(Rock Hill, S.C.) — The North Carolina Museum of Natural Sciences has opened its virtual classroom doors to viewers globally with its ongoing paleontology series “Old News: What’s New in Paleontology.”
The monthly event is hosted live on YouTube by the museum’s outreach specialist Laura Beth Speer and its research curator of paleontology Dr. Christian Kammerer.
The series began in January 2019 as the museum’s first live stream program and recently gained traction among viewers of all ages.
“At the time when we started, the museum didn’t have any kind of live stream programs or programs where individuals could sign up and come and attend them,” Speer said. “And Christian had the idea to do some kind of program where we would be talking about paleontology news and we thought it would be a good fit.”
All of the episodes are streamed live, offering an open chat for viewers to ask questions and receive a response during the discussion.
Speer said the series is aimed at “ages 12 and above,” with most viewers being students from K-12 schools, college students studying paleontology or retirees looking to stay up to date on paleo news.
“We did one on fossil penguins, where the fossil penguins wing had been preserved (and) intact and you could see the skin and the basis for the feathers,” said Kammerer.
Both Speer and Kammerer said while they are unable to use the on-site specimens offered by the museum, they still use as many visuals as possible including photos and videos when they can.
“When we were in person we had a lot of fun finding toys that would fit into the topic and using those as models, because that is kind of what kids do anyway, right? That’s one way that they learn about animals,” Speer said.
Kammerer said before the pandemic they had access to around 200,000 specimens in their collection, but they are unable to utilize them at this time.
Both Speer and Kammerer hope that viewers can gain a better understanding of paleontology and appreciate the scientific aspect of these studies.
“I hope they also just get a better appreciation for the scientific process, in general, and talking to someone who is actively doing research regularly, but also available to the public once a month is, I think, really valuable,” Speer said.
This interest in dinosaurs has also spread to the Winthrop University campus, as Dr. Diana Boyer, professor of geology, says her dinosaur class “always fills up.”

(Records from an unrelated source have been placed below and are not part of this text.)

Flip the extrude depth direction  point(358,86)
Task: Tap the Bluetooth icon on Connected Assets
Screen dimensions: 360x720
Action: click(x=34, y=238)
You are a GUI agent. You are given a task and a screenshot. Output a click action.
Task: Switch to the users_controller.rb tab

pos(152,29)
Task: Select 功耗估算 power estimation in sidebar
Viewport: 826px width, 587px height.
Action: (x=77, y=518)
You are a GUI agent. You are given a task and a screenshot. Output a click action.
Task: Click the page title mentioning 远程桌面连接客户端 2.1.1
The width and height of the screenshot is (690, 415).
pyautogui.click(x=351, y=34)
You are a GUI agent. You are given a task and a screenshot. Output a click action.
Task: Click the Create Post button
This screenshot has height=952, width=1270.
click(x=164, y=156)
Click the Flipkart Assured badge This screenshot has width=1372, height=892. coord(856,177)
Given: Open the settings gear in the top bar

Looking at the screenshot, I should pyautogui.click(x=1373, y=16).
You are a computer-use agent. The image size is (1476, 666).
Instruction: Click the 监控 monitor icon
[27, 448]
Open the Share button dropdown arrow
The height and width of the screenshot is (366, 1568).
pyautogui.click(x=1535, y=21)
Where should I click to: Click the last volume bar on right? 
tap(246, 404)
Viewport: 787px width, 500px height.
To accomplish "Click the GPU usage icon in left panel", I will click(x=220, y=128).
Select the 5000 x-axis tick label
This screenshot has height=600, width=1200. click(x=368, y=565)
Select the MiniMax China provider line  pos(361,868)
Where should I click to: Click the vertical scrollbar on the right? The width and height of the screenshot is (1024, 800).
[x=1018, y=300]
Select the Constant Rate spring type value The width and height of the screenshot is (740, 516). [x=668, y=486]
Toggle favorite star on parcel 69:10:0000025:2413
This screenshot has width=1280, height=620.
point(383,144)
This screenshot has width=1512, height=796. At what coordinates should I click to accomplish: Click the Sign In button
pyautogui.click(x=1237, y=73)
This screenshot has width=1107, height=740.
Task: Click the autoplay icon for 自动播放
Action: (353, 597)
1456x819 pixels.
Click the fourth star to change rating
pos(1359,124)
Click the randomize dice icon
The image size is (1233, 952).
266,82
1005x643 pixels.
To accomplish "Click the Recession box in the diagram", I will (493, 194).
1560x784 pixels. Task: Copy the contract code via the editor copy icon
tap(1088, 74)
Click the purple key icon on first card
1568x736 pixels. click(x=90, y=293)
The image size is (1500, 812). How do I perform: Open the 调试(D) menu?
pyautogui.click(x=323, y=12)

Boyer teaches a course on dinosaurs, GEOL 270, and said she sees a variety of students interested in this class.
“I think a series like that would take it from memorizing boring facts in the book to seeing a real person and a real face in a real place,” Boyer said.
Richard Hansley, a Fort Mill resident, recently dug into the dinosaur fun as well, as he visited the Jurassic Quest experience, which visited Charlotte Feb. 12-21.
This drive through experience showcased a large array of life sized dinosaurs, giving visitors an educational tour of dinosaur discovery through the years.
Hansley said he found the exhibit “educational and fun for all ages.”
He said the dinosaur models looked “surprisingly realistic” and the digital audio guide was easy to follow along to.
“It was very good and educational. I loved dinosaurs as a kid, so this was fun to see and show to my grandkids,” Hansley said.